A typical nuclear power plant in a year generates 20 metric tons of used nuclear fuel. The nuclear industry generates a total of about 2,000 - 2,300 metric tons of used fuel per year.
With those numbers constantly growing, the need for a nuclear waste management plan is vital. Industry officials say the path forward needs to include both interim storage options and plans for permanent disposal. The current administration has moved to restart the licensing process for Yucca Mountain despite concerns in Nevada. Private companies have also applied for licenses to open temporary storage facilities in New Mexico and West Texas. Holtec International submitted an application for a license to construct an interim high-level radioactive waste storage facility that could hold up to 120,000 metric tons of spent nuclear fuel rods on a 1,000-acre property owned by Eddy Lea Energy Alliance (ELEA) near the border of Eddy and Lea counties in New Mexico. Proposals like that face opposition from high-ranking Democrats in New Mexico, oil and gas developers in the Permian Basin, ranchers and environmentalists. US Sen. Catherine Cortez Masto, a Nevada Democrat, said her state wants a voice in the process and that the legislation needs to be updated to allow for states to weigh in on whether they’re willing to accept any waste. After the Holtec application, congresswoman Deb Haaland announced her opposition to storing high-level nuclear waste in New Mexico in a letter to the U.S. Department of Energy and U.S. Nuclear Regulatory Commission.
High-level radioactive waste is the byproduct of energy generated inside nuclear power plants and currently, there are over 60 dry cask storage sites across 34 states. Plans to reclassify some of the country's radioactive waste to lesser threat levels is angering environmental groups and raising questions among experts. Gov. Michelle Lujan Grisham has already expressed her opposition to the DOE’s plans calling it an unacceptable risk. Many feel most people in the area are not well informed on the proposed nuclear waste site, its operations or the level of safety proposed for the site. Holtec’s plans to transport waste by rail has also raised several concerns. Despite the ongoing dispute, Eddy County is supporting the nuclear waste site near Carlsbad.

[Exercise] From the text on nuclear waste storage, extract the part that opens with the words containing "A typical nuclear" and closes with "fuel per year.". The lines that come after this text can be left aside.

[Dataset content]
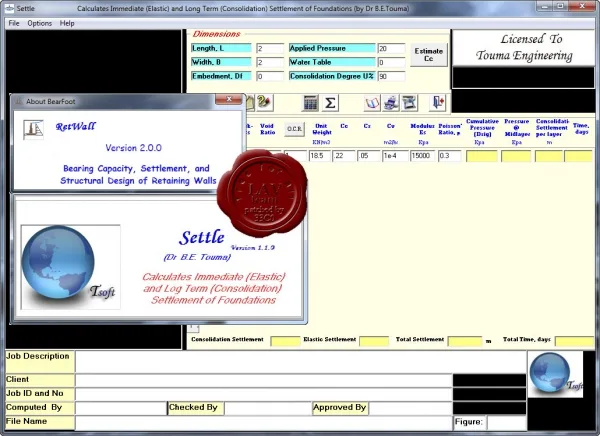Click the Unit Weight field showing 18.5

coord(320,156)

[Reply]
A typical nuclear power plant in a year generates 20 metric tons of used nuclear fuel. The nuclear industry generates a total of about 2,000 - 2,300 metric tons of used fuel per year.